▶ TASK INSTRUCTIONS:
The reply must contain exactly the lines below from the one with "Screen dimensions: 414x896" down to the one with "This screenshot has width=512, height=384.", both included, and nothing more; please omit the pictures.

▶ TASK INPUT:
==*==
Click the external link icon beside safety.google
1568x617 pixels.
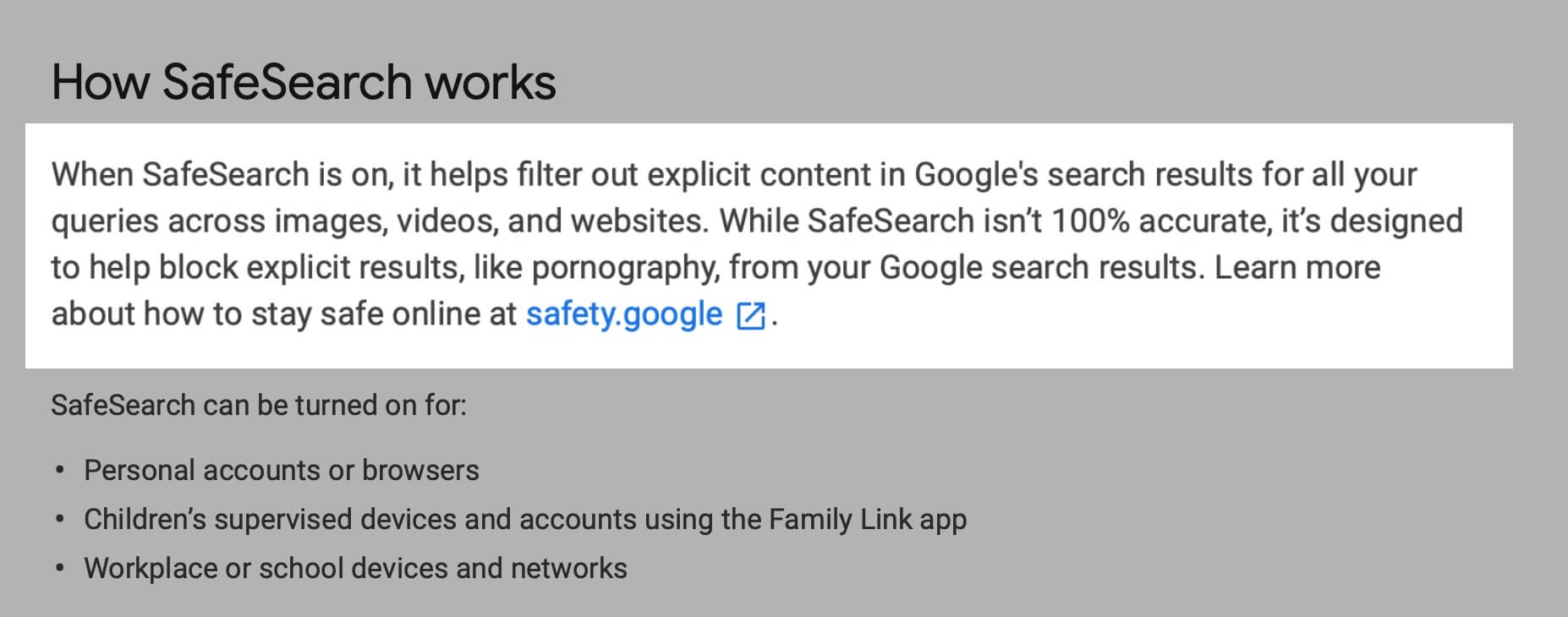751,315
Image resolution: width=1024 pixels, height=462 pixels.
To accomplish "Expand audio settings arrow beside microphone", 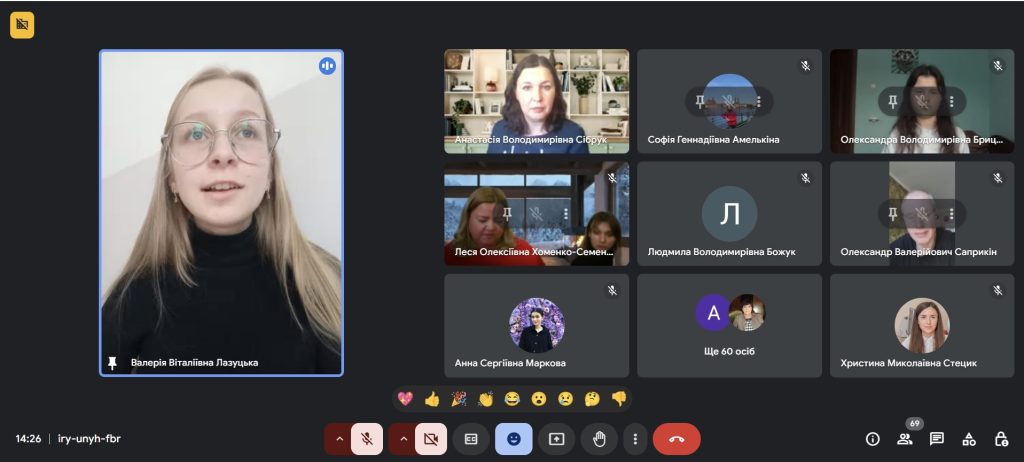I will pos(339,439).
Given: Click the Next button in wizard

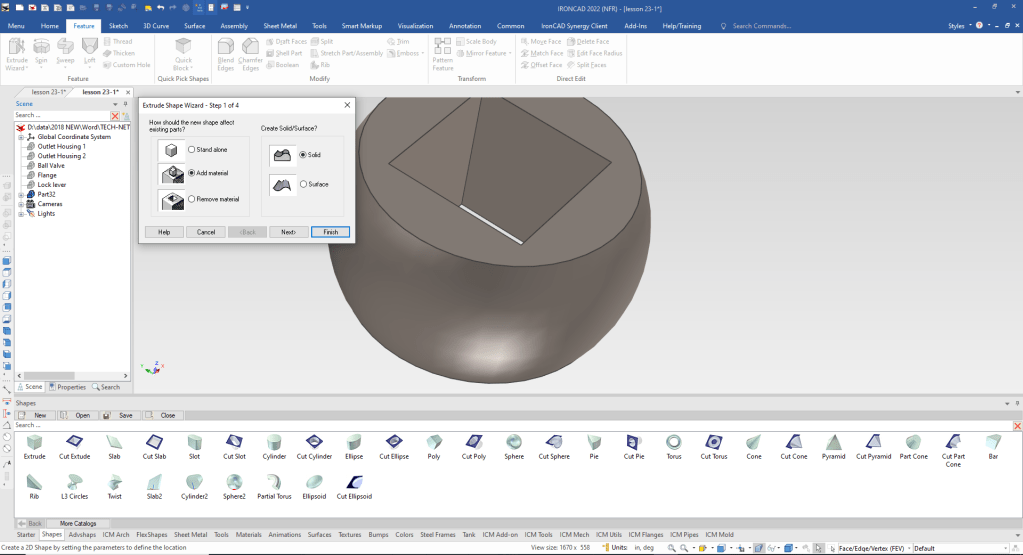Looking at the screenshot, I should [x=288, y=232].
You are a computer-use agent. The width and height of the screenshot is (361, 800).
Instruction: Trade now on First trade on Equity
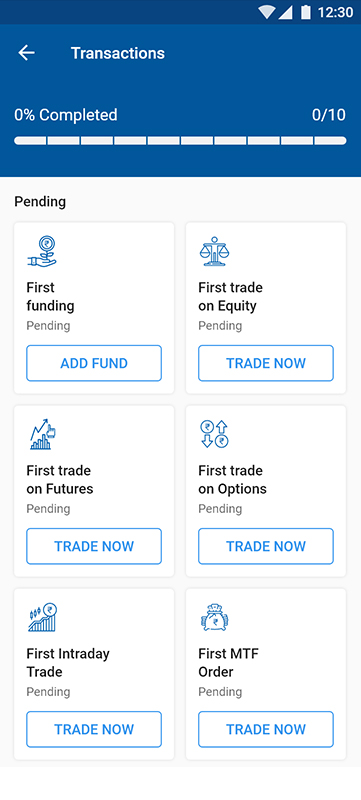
==*==
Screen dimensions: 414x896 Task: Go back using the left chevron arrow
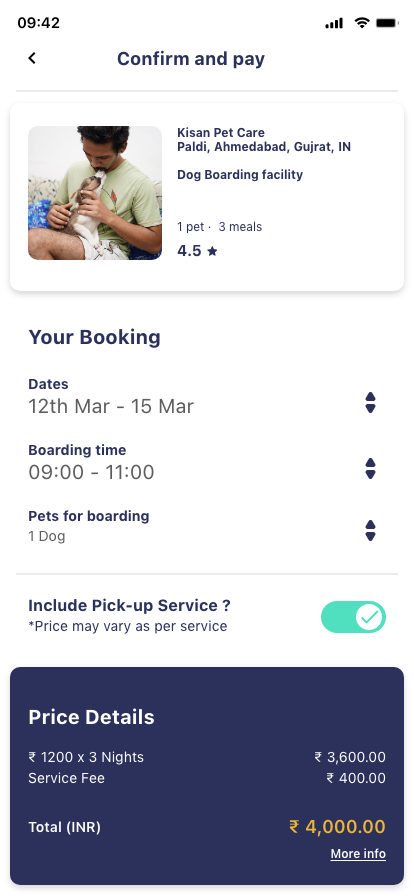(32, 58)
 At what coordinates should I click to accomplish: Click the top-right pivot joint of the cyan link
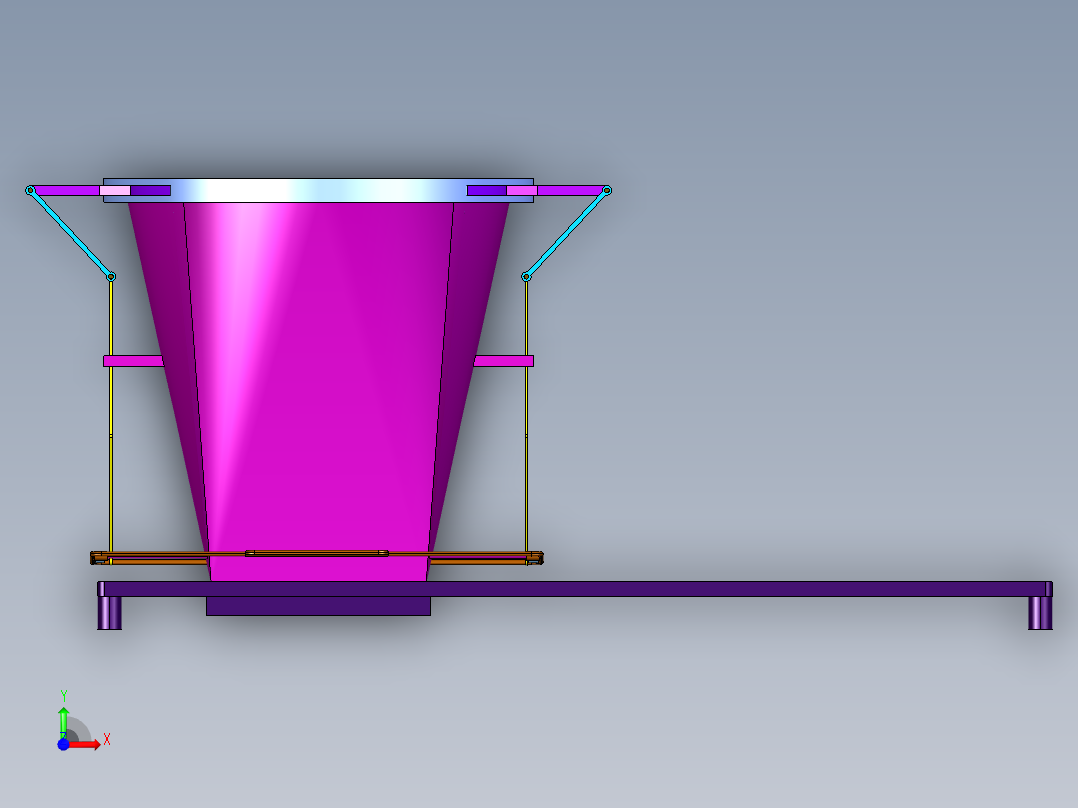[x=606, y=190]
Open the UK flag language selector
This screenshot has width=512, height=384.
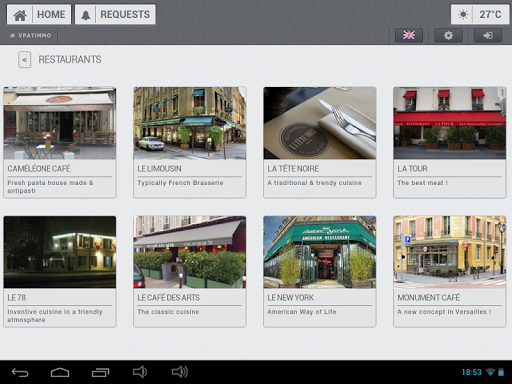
==*==
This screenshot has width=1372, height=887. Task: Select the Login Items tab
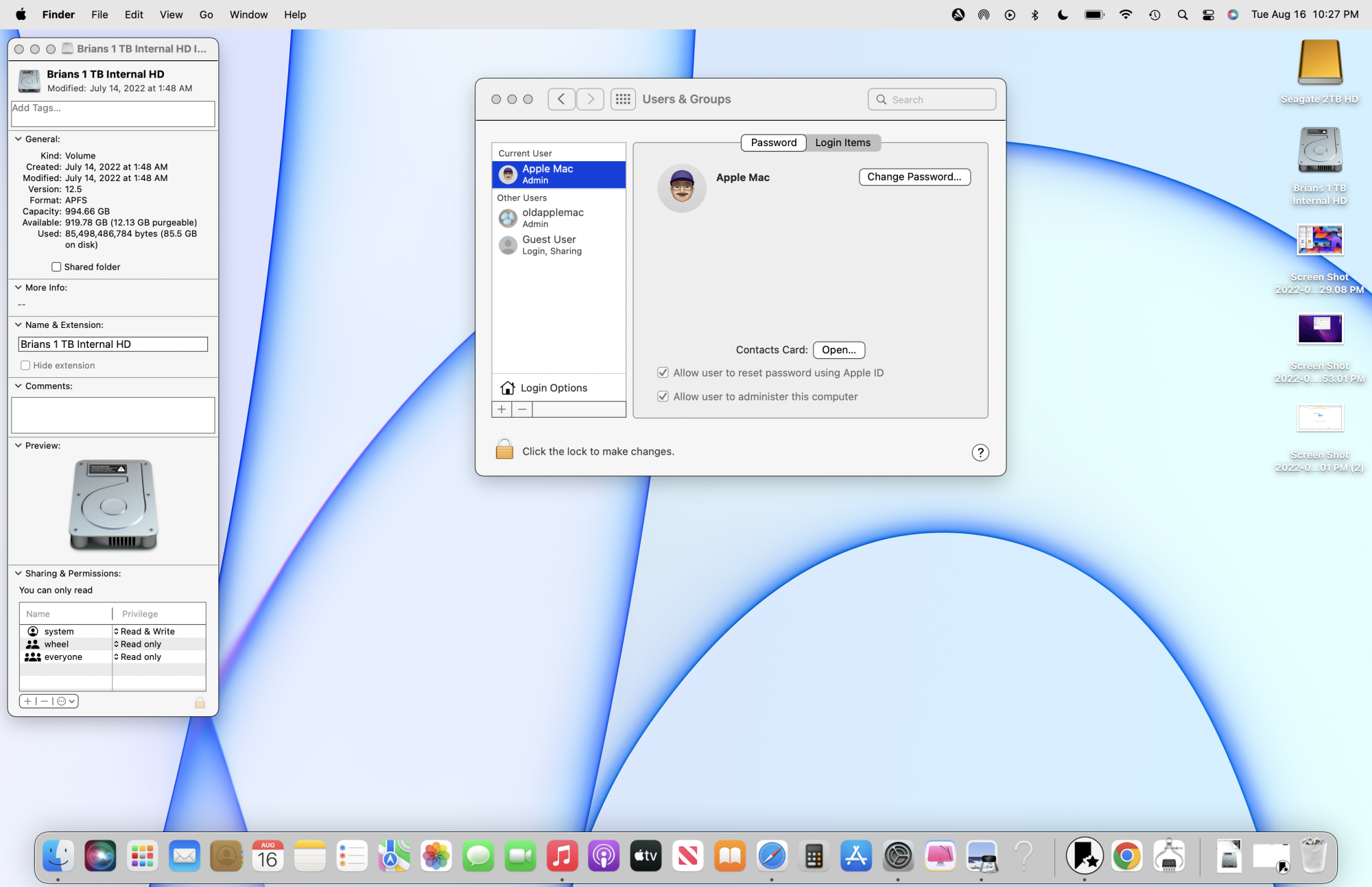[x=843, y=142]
==*==
▶ RESPONSE FOR THIS EXERCISE:
Screen dimensions: 414x896 Task: Go back using the left chevron arrow
(32, 58)
 At what coordinates should I click to accomplish: Click the top-right pivot joint of the cyan link
[x=606, y=190]
Open the UK flag language selector
This screenshot has width=512, height=384.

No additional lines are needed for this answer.